> _TASK OBJECTIVE_: Format the lines of the records from the line containing "This screenshot has width=1784, height=741." through the line containing "Viewport: 421px width, 217px height. (24, 24)" as a Markdown table with the columns Row and Line. Give only those lines, number them in order, and leave out any blank lines.

> _SUPPLIED MATERIAL_:
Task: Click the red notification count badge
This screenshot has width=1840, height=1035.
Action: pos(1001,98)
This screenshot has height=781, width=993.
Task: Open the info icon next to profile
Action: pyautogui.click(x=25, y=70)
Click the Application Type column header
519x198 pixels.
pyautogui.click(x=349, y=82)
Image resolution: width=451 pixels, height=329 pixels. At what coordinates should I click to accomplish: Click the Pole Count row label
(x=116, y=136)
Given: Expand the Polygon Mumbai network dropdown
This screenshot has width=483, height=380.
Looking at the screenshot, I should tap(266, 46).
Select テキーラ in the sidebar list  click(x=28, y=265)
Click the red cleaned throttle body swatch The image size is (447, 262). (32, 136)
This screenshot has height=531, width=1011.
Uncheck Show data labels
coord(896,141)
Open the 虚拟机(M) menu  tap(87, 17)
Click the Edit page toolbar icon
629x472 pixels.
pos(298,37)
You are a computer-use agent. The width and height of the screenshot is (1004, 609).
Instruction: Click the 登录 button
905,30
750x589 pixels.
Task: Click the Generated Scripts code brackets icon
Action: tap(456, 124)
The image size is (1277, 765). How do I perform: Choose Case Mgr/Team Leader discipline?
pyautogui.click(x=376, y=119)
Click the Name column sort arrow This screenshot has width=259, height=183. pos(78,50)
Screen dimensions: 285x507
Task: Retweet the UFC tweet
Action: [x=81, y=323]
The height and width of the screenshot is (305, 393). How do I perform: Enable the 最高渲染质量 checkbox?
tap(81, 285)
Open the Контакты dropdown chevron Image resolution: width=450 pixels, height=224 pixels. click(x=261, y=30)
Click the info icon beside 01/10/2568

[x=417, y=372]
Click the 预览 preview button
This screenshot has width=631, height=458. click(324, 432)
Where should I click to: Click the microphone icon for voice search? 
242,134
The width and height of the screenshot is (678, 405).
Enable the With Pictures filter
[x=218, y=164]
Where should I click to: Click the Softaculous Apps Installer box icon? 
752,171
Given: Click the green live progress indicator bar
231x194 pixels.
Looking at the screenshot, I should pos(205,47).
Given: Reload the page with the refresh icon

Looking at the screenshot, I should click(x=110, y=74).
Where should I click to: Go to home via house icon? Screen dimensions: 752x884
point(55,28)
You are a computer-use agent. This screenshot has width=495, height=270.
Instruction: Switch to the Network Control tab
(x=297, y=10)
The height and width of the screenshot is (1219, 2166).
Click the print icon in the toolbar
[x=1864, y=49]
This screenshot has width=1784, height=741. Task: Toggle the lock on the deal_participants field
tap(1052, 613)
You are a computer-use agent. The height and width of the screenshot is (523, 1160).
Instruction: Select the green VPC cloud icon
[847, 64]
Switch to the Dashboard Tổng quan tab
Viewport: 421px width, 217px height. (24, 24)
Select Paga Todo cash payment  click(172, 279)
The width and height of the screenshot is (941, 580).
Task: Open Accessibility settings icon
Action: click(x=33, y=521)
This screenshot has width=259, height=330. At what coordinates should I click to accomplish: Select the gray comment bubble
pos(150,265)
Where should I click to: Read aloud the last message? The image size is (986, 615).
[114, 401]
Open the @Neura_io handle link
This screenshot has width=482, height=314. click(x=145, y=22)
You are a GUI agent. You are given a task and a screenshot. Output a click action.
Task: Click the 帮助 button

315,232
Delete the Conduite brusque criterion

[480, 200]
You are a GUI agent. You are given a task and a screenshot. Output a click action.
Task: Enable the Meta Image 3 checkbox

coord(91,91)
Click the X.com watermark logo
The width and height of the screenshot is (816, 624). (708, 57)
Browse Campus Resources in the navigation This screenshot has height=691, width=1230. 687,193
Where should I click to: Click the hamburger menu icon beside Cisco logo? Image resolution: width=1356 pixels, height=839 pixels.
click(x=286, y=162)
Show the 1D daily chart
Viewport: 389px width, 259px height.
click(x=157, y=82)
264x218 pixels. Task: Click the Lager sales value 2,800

> _OUTPUT BELOW_:
| Row | Line |
|---|---|
| 1 | This screenshot has width=1784, height=741. Task: Toggle the lock on the deal_participants field |
| 2 | tap(1052, 613) |
| 3 | You are a computer-use agent. The height and width of the screenshot is (523, 1160). |
| 4 | Instruction: Select the green VPC cloud icon |
| 5 | [847, 64] |
| 6 | Switch to the Dashboard Tổng quan tab |
| 7 | Viewport: 421px width, 217px height. (24, 24) |